Content starts

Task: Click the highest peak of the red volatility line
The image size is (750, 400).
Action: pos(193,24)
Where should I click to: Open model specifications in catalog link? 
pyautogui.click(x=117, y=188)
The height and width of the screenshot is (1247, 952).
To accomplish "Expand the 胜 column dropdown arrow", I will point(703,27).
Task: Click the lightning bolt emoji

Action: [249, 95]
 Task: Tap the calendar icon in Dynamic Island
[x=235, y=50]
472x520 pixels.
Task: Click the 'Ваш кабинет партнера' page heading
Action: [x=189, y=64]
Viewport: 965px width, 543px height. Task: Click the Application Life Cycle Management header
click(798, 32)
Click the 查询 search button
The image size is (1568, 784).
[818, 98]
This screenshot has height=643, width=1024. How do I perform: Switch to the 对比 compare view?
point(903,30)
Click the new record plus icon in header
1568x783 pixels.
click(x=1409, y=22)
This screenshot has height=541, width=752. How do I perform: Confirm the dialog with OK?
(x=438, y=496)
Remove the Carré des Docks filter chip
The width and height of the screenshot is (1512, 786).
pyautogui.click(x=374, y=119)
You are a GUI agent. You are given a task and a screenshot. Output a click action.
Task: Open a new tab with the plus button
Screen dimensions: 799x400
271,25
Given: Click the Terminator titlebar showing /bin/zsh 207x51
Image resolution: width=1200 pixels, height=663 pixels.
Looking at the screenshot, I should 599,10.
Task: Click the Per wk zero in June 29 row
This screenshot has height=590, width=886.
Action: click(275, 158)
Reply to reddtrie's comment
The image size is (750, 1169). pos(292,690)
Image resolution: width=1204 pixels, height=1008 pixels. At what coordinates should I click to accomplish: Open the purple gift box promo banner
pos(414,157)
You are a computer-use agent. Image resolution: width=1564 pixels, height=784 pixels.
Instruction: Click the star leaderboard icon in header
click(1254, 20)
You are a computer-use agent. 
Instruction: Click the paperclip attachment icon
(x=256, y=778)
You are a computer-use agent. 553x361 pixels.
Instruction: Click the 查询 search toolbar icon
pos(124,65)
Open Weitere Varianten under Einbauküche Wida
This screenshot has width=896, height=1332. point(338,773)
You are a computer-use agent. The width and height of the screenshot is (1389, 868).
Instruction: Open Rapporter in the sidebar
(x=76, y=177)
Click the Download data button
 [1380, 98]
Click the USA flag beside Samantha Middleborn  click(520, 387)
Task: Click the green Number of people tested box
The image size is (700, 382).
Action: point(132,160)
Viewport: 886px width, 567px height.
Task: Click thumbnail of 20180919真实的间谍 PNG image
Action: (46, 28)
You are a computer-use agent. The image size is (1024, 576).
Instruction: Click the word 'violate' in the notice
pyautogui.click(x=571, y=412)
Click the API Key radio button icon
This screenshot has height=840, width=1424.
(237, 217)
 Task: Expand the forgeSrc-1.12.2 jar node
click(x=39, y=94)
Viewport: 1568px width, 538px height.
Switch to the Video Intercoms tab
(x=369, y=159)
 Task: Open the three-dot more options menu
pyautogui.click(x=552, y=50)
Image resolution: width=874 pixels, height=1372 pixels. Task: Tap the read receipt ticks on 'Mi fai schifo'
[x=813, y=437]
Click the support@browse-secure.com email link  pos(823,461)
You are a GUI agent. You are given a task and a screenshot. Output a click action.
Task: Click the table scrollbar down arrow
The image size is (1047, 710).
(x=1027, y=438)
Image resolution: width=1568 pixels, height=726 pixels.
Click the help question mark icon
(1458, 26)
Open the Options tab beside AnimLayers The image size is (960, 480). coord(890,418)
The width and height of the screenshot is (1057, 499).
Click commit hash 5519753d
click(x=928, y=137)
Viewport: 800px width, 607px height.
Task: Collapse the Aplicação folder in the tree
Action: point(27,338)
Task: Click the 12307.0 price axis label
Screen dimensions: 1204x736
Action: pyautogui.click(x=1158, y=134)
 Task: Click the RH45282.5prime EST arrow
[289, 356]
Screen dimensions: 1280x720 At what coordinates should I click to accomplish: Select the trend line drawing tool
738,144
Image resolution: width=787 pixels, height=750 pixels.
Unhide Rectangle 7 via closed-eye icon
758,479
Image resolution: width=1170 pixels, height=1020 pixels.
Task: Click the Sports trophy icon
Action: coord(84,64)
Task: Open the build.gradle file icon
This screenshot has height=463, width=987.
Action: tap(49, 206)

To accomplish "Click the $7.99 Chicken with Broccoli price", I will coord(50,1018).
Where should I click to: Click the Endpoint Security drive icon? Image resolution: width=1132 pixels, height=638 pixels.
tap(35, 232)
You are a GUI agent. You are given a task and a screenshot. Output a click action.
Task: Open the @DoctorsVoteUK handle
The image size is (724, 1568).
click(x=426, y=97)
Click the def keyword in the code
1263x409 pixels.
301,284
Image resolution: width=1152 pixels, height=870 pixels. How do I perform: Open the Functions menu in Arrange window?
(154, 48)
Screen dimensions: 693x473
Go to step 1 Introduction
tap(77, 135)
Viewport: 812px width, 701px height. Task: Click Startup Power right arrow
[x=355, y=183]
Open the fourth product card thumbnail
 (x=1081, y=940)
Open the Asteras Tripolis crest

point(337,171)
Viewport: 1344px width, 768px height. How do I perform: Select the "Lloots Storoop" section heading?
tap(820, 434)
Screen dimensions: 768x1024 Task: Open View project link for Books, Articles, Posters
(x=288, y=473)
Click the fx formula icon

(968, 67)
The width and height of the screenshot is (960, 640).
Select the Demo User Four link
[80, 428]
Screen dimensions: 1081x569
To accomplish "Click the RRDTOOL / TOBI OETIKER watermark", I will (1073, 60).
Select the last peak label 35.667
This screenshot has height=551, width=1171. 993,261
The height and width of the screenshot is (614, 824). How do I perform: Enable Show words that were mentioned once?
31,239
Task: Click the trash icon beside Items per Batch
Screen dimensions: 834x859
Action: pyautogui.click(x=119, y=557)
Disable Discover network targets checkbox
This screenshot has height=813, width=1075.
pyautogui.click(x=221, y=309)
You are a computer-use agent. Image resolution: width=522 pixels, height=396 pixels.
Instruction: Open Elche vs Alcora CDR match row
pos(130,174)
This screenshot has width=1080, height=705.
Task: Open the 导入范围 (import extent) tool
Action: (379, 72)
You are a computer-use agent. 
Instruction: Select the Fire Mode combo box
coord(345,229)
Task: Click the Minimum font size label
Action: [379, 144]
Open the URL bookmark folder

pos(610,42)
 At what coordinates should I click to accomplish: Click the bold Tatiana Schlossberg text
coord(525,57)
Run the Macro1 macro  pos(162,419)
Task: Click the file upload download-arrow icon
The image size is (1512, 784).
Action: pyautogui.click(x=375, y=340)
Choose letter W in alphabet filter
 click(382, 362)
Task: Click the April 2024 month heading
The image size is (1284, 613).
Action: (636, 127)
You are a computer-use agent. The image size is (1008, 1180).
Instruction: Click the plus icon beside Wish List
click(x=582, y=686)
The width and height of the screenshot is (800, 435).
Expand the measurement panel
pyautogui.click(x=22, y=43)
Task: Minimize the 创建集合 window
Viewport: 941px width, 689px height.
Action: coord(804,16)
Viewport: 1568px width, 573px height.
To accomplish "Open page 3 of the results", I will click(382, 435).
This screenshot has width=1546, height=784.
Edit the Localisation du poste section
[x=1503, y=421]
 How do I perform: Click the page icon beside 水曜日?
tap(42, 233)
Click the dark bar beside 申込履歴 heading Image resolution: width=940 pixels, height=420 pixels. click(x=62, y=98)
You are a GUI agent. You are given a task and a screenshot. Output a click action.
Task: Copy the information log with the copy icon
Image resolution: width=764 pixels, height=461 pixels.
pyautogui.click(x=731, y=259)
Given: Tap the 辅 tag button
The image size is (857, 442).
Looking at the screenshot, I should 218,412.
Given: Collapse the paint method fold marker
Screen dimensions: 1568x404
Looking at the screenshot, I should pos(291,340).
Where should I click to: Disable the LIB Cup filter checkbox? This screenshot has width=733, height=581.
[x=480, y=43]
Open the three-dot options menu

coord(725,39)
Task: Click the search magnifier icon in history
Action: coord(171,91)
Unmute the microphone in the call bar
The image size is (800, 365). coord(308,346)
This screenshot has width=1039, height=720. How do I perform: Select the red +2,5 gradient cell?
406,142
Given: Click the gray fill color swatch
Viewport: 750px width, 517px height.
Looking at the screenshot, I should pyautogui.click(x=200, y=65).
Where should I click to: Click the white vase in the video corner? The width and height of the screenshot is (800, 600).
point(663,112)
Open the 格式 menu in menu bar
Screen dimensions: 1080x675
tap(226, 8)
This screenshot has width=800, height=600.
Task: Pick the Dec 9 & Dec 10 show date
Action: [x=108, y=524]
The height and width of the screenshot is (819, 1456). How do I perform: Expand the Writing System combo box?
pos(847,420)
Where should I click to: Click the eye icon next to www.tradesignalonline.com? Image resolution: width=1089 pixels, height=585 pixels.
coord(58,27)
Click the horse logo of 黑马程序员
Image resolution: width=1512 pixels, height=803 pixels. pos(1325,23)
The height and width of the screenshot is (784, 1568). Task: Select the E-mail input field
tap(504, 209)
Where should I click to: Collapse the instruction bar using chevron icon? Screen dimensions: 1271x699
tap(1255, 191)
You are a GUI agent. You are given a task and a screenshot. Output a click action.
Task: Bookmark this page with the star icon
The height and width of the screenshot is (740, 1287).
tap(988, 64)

Content ends

# Requirement:
Copy each line of the records that has "computer" in it.

# Output of the exercise:
You are a computer-use agent. Image resolution: width=1564 pixels, height=784 pixels.
You are a computer-use agent. 
You are a computer-use agent. 553x361 pixels.
You are a computer-use agent. The width and height of the screenshot is (1389, 868).
You are a computer-use agent. The image size is (1024, 576).
You are a computer-use agent. Image resolution: width=522 pixels, height=396 pixels.
You are a computer-use agent. 
You are a computer-use agent. The image size is (1008, 1180).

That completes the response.